- [Problem to work on] Copy the data from its first line through the line containing "will pyautogui.click(x=12, y=150).", keeping both of those lines and every line between them unchanged.

— start —

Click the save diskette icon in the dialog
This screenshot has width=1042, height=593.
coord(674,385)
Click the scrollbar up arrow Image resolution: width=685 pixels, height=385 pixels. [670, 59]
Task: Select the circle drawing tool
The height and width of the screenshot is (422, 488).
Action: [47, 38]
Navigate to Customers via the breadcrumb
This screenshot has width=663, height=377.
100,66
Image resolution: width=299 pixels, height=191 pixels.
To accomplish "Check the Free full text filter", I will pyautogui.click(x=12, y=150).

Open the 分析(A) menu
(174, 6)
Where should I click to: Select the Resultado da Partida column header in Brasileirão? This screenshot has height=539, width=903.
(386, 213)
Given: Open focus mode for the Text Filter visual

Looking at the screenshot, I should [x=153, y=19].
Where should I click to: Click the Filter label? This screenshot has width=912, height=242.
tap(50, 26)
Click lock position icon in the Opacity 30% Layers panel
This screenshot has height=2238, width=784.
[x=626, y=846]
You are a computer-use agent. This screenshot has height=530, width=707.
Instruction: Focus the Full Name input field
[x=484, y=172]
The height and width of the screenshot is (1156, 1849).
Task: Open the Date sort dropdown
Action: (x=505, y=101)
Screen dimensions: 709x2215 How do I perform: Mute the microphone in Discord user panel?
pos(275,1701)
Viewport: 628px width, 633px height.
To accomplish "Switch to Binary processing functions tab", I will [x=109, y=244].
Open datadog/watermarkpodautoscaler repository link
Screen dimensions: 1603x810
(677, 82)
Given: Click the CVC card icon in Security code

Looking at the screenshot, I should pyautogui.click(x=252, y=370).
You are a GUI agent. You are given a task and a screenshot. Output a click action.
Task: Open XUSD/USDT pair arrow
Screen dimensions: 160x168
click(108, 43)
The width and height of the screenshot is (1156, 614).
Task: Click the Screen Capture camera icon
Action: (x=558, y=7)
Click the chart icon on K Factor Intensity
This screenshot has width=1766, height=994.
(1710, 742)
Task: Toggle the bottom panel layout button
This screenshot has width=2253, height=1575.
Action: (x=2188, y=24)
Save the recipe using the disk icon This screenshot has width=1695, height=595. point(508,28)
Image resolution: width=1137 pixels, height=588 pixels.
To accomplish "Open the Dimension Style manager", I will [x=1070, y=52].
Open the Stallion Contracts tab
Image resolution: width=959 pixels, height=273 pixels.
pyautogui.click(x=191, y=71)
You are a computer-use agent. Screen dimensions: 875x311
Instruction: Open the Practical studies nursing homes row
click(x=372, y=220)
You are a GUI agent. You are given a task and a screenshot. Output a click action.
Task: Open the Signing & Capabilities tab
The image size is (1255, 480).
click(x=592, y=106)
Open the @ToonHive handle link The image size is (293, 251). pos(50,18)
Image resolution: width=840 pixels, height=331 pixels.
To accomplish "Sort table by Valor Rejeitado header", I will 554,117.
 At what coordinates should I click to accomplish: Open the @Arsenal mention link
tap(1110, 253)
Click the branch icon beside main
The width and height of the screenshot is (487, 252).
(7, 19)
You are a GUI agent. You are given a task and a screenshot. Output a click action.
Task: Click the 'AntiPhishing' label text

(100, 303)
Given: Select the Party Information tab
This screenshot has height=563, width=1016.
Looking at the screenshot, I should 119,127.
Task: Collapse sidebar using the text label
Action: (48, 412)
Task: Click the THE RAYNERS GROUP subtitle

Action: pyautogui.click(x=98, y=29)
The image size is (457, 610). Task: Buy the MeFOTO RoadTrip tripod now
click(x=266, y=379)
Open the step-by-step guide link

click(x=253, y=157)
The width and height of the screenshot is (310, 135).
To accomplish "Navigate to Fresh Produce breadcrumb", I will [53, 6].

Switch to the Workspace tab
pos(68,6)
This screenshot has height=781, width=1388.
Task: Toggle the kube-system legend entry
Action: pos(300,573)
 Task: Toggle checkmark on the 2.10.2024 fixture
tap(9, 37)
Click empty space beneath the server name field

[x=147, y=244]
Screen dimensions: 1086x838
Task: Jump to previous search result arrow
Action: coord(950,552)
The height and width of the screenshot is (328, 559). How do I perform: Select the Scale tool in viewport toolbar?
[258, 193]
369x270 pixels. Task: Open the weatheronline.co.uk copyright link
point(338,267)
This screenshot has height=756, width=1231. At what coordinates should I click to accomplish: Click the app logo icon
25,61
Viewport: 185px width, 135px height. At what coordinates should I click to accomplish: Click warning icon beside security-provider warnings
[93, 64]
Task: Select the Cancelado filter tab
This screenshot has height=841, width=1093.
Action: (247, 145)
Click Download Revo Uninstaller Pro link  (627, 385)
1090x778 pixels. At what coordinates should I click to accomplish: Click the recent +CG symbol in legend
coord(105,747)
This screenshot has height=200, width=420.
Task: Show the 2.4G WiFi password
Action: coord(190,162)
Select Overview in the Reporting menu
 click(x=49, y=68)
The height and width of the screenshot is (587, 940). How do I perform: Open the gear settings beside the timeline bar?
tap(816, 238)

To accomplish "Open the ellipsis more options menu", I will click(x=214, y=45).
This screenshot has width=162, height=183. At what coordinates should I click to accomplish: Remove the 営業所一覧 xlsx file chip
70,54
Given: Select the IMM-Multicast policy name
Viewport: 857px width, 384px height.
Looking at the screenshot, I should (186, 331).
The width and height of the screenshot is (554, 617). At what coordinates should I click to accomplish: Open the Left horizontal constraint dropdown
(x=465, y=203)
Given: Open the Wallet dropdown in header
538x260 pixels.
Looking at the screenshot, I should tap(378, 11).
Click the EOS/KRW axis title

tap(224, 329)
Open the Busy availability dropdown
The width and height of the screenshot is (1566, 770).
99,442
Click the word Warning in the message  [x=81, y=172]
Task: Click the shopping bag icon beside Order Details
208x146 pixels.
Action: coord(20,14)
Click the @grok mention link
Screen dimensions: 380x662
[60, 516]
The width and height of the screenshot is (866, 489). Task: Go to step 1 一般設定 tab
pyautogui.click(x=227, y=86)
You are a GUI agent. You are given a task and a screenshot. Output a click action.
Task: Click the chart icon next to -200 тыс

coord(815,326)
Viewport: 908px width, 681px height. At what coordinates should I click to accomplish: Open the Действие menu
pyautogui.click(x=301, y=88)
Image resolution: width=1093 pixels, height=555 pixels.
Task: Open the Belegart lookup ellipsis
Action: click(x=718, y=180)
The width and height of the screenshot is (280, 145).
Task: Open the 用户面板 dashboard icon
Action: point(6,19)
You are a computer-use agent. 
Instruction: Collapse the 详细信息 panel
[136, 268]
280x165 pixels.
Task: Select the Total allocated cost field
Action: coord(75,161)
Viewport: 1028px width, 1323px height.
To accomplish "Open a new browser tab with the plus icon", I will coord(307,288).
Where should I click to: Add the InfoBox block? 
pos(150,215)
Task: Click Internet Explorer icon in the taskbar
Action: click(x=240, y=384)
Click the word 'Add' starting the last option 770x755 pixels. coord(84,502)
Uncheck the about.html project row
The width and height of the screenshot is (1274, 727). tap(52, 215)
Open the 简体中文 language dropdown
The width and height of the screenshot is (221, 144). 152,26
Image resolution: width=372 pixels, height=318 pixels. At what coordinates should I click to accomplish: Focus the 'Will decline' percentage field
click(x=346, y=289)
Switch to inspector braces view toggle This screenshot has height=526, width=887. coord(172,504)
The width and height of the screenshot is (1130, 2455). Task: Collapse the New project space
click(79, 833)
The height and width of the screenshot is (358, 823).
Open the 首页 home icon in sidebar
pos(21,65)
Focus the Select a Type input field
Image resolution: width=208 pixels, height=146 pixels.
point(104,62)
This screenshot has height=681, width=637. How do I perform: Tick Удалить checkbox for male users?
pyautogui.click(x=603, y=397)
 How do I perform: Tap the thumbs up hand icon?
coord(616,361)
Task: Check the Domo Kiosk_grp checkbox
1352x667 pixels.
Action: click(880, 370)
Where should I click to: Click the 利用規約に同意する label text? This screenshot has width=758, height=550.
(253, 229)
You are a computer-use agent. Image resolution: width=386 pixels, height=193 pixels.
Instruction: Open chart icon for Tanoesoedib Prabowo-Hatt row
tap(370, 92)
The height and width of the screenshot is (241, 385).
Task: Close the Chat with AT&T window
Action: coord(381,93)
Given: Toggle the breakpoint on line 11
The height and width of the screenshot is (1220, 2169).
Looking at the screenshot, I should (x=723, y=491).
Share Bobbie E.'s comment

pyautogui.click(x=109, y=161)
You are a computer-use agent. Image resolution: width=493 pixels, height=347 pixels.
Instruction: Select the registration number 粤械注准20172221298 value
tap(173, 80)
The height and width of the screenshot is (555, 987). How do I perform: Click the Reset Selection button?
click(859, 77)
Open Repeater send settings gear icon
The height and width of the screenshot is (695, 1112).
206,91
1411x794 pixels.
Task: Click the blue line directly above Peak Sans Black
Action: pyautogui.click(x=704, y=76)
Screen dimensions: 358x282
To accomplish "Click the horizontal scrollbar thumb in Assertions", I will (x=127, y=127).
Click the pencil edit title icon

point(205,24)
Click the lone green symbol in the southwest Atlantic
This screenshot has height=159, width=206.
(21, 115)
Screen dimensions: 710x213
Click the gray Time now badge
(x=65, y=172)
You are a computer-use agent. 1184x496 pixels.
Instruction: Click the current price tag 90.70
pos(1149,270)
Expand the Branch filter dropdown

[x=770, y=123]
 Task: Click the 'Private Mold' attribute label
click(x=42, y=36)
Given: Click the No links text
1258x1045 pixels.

— end —

- [Response to the exercise]
Click the save diskette icon in the dialog
This screenshot has width=1042, height=593.
coord(674,385)
Click the scrollbar up arrow Image resolution: width=685 pixels, height=385 pixels. [670, 59]
Task: Select the circle drawing tool
The height and width of the screenshot is (422, 488).
Action: [47, 38]
Navigate to Customers via the breadcrumb
This screenshot has width=663, height=377.
100,66
Image resolution: width=299 pixels, height=191 pixels.
To accomplish "Check the Free full text filter", I will pyautogui.click(x=12, y=150).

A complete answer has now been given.